70年目の転進で注目すべき、リガクとの提携、IDES買収

 

 今回、注目すべきは、リガクとの提携、IDES買収だろう。70年目の転進というタイミングで、今後のJEOLに大きくプラスに影響するだろう。

 

リガクは、商工リサーチによると、社員676人のオーナー企業、2018年度の売上341億円、NP44億円、ほぼ増収増益で、高収益維持、X線回折で国内シェア80%。同じ昭島本社であり、理化学という同業な上、栗原会長とリガク志村社長が同じ年という関係もあり、工業会での付き合い、これまでも共同セミナーを開催してきた。その中で、有機化学の分野でマイクロ電子回折(マイクロED)へのニーズが高まっており、これに対応すべく、共同開発を行う。オープンイノベーションでもあり、地域連携でもある。

 

マイクロEDは、電顕を用い、電子線回折により微小な結晶サンプルから構造情報を得る手法で、X線回折と同原理だが、電子線はX線より強い信号を得られるため、必要な結晶サイズは100 nm1 µm程度と小さく、これまでのX線回折と違って、大きな単結晶を用意する必要がなく、試料作製にかかる時間を大幅に短縮できる等、利点が多く、微小化合物や生体高分子の高分解能 3 次元構造決定に有力だ。この分野では、サーモフィッシャーサイエンティフィックが有力だが、この提携で、電顕からマイクロEDNMRまで横串のトータルソリューションが可能となった。
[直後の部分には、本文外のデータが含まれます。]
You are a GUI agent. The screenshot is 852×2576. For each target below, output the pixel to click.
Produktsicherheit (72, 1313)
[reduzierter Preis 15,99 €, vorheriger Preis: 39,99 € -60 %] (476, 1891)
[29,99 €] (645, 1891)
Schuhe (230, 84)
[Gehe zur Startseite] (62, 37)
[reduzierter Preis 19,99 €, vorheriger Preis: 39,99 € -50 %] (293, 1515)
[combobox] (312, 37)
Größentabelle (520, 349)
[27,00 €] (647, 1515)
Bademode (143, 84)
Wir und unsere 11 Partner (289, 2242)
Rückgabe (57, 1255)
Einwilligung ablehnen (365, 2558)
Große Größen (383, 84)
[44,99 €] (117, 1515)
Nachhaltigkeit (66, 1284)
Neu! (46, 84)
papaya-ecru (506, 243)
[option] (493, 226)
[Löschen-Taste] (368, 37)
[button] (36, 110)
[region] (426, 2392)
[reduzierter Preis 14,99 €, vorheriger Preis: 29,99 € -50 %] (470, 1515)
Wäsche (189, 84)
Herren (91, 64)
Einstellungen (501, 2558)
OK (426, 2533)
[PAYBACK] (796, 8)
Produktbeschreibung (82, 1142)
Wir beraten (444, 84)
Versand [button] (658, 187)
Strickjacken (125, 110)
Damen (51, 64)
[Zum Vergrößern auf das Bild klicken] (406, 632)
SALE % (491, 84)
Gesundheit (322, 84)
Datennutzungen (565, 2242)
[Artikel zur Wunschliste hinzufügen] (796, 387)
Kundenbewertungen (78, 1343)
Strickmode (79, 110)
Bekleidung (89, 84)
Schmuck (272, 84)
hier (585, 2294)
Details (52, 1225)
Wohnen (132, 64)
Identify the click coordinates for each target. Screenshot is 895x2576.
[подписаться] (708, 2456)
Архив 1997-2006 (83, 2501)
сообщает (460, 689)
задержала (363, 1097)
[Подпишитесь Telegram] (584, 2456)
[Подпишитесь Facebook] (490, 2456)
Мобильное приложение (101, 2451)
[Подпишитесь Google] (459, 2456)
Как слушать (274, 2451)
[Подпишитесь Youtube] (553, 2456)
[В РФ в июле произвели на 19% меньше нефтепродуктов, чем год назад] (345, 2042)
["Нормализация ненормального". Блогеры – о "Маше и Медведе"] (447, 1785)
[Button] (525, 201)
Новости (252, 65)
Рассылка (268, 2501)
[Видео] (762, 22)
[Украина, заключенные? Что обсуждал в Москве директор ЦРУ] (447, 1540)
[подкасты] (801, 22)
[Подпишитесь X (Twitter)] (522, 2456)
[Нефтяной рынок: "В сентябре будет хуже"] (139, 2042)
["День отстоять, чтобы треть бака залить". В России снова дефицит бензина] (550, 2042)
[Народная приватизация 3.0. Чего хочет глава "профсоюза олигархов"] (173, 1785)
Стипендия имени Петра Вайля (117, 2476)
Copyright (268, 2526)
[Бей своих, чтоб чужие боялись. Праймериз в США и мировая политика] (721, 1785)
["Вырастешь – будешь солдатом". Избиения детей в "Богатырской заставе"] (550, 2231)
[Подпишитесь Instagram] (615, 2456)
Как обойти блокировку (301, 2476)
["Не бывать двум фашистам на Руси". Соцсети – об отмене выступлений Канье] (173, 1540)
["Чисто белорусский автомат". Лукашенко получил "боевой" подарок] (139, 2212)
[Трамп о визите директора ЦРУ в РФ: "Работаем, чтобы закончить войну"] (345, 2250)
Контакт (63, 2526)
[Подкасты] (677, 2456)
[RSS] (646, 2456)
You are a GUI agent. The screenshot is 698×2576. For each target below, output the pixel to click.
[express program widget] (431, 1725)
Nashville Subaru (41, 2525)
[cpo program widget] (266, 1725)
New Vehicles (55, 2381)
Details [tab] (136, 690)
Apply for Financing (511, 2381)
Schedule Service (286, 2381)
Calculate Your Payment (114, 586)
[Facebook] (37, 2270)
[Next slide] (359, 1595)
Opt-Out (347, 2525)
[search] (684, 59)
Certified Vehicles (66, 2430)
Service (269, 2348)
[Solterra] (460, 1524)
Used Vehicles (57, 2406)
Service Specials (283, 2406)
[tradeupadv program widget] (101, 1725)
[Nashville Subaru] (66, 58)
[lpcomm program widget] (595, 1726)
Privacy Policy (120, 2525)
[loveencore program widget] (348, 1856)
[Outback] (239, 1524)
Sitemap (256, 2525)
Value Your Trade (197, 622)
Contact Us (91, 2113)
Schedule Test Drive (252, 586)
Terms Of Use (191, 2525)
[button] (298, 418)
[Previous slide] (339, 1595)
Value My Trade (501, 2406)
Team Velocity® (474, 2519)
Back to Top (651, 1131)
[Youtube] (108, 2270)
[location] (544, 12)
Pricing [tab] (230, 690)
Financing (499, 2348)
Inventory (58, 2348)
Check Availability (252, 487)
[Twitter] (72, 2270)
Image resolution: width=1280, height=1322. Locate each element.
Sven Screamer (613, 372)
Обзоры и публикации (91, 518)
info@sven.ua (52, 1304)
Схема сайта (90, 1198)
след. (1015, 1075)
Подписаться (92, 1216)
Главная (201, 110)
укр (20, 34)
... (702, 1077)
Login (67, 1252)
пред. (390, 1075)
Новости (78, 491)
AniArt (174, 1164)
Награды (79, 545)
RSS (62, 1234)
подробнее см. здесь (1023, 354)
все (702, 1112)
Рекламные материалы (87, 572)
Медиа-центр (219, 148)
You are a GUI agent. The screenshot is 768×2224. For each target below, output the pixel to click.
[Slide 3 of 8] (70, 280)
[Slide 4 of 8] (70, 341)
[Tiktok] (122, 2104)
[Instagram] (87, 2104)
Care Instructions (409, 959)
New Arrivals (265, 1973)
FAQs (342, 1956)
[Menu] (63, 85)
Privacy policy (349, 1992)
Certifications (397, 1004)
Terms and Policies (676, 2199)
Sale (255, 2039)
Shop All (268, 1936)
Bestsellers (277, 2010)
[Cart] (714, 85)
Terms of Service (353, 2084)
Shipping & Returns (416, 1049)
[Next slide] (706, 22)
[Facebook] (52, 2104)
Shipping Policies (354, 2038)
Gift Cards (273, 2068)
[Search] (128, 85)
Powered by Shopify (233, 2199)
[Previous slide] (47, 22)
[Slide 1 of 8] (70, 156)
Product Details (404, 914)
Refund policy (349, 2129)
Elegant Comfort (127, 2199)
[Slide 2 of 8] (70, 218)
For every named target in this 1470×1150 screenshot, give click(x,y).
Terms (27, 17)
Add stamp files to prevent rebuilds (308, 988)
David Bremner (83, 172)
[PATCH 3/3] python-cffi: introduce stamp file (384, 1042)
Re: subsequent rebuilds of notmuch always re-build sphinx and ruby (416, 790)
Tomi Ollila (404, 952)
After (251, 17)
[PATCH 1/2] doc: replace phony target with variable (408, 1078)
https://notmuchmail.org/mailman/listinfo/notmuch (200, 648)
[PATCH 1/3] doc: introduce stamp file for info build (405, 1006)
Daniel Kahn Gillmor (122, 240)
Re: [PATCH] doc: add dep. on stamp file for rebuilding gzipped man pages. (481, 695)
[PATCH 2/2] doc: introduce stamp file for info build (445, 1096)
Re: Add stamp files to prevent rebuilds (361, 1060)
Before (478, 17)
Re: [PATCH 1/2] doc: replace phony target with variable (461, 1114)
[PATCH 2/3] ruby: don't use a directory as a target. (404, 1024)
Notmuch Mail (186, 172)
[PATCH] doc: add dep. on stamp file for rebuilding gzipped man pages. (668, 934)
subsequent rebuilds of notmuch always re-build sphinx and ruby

また、リガクはX線解析ソフトと検出器がある一方、電子線回折ができる電子顕微鏡は無かったが、これはJEOLが提供できる等、補完効果も大きい。

 

 

 

IDES社を買収

 

 IDES社は、米西海岸のサイエンスベンチャーであり、TEMを使って、いわば、高速度カメラのような超高速時間分解能で試料の動的観察を可能にする技術を持つ。たまたまJEOLと同じオフィスであり、JEOLTEMを使っていた関係もあった。人数は10人程度、売上は少ないが、10億円の買収金額、ノレンは数億円の模様。これまで、TEMは空間分解能を競ってきたが、サイエンスでは、静的定常状態だけでなく、動的非定常、過渡的状態の観察も重要である。TEM以外、SEM等への展開も期待。

 

 私自身の35年程前の修士論文のテーマが、高速度カメラで撮像解析していたレーザー加工現象や噴霧燃焼雰囲気といった過渡的現象を、ホログラフィで立体的に撮像、再生画像を当時、登場したCCD素子で取り込み、解析するというものだったので、興味深い。格子系の振動、相転移などのメカニズムも解明が進めば、運動量と位置を同時に計測できないというハイゼンベルグの不確定性原理(なお、当初、ハイゼンベルグが行っていた、量子力学が成立するミクロな世界が測定による観測者効果で「揺動」してしまうという説明は間違いのようだ)などの探求も有用かもしれない。

 

 

 

3Dプリンタ

 

 3Dプリンタも2020年度は受注が期待される。3Dプリンタでは、電子ビームはJEOL以外、アーカム社だけだったが、すでに、GEに買収された。

 

単なる装置売りだけでなく、粉などの消耗品事業、JEOLインサイトの部品売り、委託加工と多様なビジネスモデルを想定しているようだ。

 

これについては、株主となっているニコンも、新規事業として関連しており、中計の鍵となっている。ビジネスモデルが広がる中で、シナジー効果を期待したいところである。